* **Metin**
☆ ☆ ☆

Twitter kullanıcılara para dağıtmaya başladı: Yeni özelliğe dair bilinenler

Musk, platformu devraldığından beri kullanıcılara para kazandırmayı vaat ediyordu (Kolaj: Independent Türkçe)
Musk, platformu devraldığından beri kullanıcılara para kazandırmayı vaat ediyordu (Kolaj: Independent Türkçe)
TT

Twitter kullanıcılara para dağıtmaya başladı: Yeni özelliğe dair bilinenler

Musk, platformu devraldığından beri kullanıcılara para kazandırmayı vaat ediyordu (Kolaj: Independent Türkçe)
Musk, platformu devraldığından beri kullanıcılara para kazandırmayı vaat ediyordu (Kolaj: Independent Türkçe)

Elon Musk'ın kısa süre önce adını değiştirerek X yaptığı Twitter, bazı premium kullanıcılarına bu hafta reklam geliri olarak binlerce dolar ödedi.

Hesabında 100 dolardan binlerce dolara kadar değişen miktarda para gören kullanıcılar şaşkınlıklarını dile getirdi.

Öte yandan Musk, platformun dünya genelindeki içerik üreticileriyle reklam geliri paylaşacağını uzun süredir dile getiriyordu.

Platform bu uygulamayı temmuz ortasında resmen başlattıklarını duyurmuştu.

Twitter'ı satın aldıktan sonra platformda pek çok değişiklik yapan milyarder, yine birkaç gün önce yaptığı açıklamada, mecradaki paylaşımı ya da beğenisi yüzünden işyerinde haksızlığa uğrayan kişiler adına dava açacaklarını söylemişti. Musk, bu kişilerin hukuki harcamalarını da karşılayacaklarını bildirmişti.

Reklam geliri paylaşma uygulaması da bunun hemen ardından başladı.

Şartlar neler?

Platformdan para kazanmak isteyen kullanıcıların öncelikle şartlara uygun olup olmadıklarını öğrenmesi gerekiyor.

Platformun ayarlar bölümünden para kazanma seçeneğine tıklayan kullanıcıların karşısına abonelikler ve reklam geliri paylaşımı olmak üzere iki seçenek çıkıyor.

Platform abonelik sistemini daha nisan ayında başlatmıştı. Bu sistemde kullanıcılar, belirli kişilere abone olabiliyor ve kendilerine özel içeriklere erişebiliyor. Bu sayede abone olunan kullanıcı da para kazanabiliyor.

Öte yandan son özellik reklam geliri paylaşımı seçeneğiyle ilgili. Bu bölüme tıklayan kullanıcılar doğrudan Twitter'dan reklam payı almak için gereken şartları karşılayıp karşılamadığını görebiliyor.

☆ ☆ ☆

* **Görev 1**
Twitter haberini "Twitter'ı satın aldıktan" ile başlayan yerden "harcamalarını da karşılayacaklarını bildirmişti." ile biten yere kadar yeniden yaz. Bu bölümde "milyarder" yerine "iş insanı" koyarak düzenle.

☆ ☆ ☆

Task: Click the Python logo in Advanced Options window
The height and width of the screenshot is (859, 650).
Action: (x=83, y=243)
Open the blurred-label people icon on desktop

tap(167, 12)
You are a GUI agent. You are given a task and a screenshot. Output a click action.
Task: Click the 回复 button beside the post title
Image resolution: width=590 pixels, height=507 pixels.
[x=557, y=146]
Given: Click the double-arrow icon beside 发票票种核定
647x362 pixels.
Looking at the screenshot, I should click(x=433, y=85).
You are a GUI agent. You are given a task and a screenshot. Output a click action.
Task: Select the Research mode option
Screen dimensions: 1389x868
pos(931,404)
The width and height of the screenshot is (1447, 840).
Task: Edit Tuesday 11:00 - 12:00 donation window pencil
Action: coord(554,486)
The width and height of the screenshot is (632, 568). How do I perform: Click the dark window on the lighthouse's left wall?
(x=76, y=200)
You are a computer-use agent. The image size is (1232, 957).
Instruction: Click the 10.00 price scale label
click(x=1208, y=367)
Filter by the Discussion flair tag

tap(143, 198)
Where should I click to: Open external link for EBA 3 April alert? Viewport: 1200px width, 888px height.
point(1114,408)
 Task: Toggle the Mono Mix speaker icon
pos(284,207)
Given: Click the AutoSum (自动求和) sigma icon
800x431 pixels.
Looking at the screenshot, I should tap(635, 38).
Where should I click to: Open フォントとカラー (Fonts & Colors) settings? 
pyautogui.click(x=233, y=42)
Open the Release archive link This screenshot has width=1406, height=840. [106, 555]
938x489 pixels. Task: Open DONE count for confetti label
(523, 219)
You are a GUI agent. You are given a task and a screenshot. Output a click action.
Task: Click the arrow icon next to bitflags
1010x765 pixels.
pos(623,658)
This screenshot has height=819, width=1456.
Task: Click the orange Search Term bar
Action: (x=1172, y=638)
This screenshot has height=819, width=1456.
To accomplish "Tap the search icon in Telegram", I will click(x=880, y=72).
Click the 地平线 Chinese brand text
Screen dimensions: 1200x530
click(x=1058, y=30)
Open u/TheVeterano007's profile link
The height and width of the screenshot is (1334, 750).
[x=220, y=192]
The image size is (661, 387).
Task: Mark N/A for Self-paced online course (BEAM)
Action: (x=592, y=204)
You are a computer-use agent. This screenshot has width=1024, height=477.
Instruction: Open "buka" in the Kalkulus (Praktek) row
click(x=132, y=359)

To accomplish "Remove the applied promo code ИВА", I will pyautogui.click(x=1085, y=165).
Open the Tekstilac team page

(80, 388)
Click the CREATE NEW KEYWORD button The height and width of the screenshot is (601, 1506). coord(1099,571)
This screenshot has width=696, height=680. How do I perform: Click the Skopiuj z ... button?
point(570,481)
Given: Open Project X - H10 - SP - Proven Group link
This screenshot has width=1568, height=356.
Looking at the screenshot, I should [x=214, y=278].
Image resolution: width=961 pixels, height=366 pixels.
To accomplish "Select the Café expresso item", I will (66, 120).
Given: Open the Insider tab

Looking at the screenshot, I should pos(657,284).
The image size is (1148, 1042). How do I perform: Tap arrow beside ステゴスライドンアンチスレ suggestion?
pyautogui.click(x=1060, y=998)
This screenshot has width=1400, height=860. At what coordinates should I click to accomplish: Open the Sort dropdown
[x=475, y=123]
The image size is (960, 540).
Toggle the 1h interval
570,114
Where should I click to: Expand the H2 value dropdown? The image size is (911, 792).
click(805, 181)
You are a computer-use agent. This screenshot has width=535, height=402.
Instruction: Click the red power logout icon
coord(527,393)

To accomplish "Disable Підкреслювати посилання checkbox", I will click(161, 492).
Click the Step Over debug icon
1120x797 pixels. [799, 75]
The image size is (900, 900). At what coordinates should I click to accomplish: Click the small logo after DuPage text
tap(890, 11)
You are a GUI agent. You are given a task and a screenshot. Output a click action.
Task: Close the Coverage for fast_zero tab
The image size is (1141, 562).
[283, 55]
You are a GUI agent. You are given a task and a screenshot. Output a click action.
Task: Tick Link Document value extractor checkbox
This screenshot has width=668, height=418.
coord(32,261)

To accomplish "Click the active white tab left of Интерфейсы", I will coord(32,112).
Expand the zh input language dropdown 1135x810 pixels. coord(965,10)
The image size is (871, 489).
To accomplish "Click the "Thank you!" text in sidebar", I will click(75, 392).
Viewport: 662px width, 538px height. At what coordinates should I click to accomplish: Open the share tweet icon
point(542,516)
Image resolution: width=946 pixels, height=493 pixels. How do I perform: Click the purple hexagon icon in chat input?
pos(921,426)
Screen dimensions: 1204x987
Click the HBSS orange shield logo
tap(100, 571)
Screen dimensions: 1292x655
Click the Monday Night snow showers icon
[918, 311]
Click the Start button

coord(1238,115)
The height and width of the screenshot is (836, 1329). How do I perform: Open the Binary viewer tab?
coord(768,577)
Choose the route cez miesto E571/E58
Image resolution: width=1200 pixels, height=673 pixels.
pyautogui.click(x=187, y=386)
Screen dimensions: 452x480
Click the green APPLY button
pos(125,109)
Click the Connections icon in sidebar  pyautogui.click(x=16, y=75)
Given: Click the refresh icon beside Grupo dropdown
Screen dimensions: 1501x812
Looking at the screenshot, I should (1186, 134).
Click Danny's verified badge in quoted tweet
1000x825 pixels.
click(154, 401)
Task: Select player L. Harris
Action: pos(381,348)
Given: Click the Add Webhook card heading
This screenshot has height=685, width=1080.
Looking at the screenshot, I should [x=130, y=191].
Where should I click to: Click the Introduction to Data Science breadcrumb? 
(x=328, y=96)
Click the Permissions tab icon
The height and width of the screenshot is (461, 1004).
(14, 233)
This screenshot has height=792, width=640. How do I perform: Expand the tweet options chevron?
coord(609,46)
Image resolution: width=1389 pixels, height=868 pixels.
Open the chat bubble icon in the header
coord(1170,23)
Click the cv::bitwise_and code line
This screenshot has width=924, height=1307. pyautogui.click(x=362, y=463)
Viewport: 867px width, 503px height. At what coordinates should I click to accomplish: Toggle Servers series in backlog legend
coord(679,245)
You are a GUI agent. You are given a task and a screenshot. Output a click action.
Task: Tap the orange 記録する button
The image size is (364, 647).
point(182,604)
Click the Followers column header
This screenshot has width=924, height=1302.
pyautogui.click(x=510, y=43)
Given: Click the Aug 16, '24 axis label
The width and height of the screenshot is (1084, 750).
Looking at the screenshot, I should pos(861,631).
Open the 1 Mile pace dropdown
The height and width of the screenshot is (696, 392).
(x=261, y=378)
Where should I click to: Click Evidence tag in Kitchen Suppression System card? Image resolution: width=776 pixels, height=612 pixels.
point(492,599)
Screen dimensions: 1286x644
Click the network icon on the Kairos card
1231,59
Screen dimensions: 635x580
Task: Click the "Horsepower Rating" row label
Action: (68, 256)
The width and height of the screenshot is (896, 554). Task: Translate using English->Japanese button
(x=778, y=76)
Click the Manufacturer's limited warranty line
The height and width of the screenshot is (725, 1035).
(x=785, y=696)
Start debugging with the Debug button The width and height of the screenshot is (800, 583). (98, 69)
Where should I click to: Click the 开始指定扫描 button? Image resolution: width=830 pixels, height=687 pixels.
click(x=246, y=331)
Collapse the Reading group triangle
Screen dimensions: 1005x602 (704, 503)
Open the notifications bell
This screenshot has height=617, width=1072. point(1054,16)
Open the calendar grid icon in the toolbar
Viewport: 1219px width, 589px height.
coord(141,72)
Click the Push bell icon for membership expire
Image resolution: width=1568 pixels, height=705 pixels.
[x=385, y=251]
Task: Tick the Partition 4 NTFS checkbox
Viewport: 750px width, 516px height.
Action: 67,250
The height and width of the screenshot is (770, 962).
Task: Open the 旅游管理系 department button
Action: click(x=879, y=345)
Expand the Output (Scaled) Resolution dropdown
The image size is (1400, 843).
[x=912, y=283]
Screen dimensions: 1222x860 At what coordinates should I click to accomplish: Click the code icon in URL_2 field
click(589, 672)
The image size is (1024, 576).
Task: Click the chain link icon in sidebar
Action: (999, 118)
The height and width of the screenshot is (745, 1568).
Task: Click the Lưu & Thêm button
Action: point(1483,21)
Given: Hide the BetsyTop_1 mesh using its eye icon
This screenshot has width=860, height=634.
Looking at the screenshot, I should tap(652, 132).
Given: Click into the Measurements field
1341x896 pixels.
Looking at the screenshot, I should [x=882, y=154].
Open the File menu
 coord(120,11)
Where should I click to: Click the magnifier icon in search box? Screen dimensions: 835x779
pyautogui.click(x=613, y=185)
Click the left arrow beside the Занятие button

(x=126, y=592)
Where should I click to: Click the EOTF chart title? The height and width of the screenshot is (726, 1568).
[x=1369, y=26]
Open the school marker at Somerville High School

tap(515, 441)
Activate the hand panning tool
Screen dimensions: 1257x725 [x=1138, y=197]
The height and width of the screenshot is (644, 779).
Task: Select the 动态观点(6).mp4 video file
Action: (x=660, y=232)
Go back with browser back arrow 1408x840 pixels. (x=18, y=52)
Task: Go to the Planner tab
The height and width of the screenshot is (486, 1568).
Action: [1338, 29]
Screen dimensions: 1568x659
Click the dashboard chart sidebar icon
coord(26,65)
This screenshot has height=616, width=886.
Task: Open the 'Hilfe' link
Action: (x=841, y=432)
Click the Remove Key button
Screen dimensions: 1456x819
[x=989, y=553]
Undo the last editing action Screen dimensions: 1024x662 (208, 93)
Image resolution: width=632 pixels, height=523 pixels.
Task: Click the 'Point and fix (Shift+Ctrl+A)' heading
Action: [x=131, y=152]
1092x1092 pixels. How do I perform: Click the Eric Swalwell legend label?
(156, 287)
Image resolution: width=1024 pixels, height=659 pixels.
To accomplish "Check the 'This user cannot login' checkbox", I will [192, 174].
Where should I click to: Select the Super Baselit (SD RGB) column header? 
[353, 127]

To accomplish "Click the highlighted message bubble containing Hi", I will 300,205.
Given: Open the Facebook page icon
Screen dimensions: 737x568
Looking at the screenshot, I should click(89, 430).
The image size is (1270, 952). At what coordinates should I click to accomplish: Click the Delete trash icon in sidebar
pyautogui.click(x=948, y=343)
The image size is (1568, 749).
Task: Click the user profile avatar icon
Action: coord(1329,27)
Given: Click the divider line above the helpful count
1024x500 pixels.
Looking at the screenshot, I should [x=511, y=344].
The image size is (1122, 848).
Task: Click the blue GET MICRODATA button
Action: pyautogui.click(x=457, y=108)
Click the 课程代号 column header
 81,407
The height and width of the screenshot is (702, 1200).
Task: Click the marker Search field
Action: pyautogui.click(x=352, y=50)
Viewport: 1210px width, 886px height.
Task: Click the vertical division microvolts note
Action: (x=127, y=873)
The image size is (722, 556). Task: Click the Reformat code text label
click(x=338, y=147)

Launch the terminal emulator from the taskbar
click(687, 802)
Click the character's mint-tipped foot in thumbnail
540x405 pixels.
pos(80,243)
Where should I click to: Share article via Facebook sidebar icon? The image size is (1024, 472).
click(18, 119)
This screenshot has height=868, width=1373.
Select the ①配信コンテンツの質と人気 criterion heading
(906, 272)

☆ ☆ ☆

* **Görev 2**
Kayıtları en baştan başlayarak "Looking at the screenshot, I should click(x=433, y=85)." içeren satır da dahil olmak üzere o satıra kadar aynen yazıya geçir.

* **Alıştırma çözümü 1**
Twitter'ı satın aldıktan sonra platformda pek çok değişiklik yapan iş insanı, yine birkaç gün önce yaptığı açıklamada, mecradaki paylaşımı ya da beğenisi yüzünden işyerinde haksızlığa uğrayan kişiler adına dava açacaklarını söylemişti. Musk, bu kişilerin hukuki harcamalarını da karşılayacaklarını bildirmişti.

* **Alıştırma çözümü 2**
Task: Click the Python logo in Advanced Options window
The height and width of the screenshot is (859, 650).
Action: (x=83, y=243)
Open the blurred-label people icon on desktop

tap(167, 12)
You are a GUI agent. You are given a task and a screenshot. Output a click action.
Task: Click the 回复 button beside the post title
Image resolution: width=590 pixels, height=507 pixels.
[x=557, y=146]
Given: Click the double-arrow icon beside 发票票种核定
647x362 pixels.
Looking at the screenshot, I should click(x=433, y=85).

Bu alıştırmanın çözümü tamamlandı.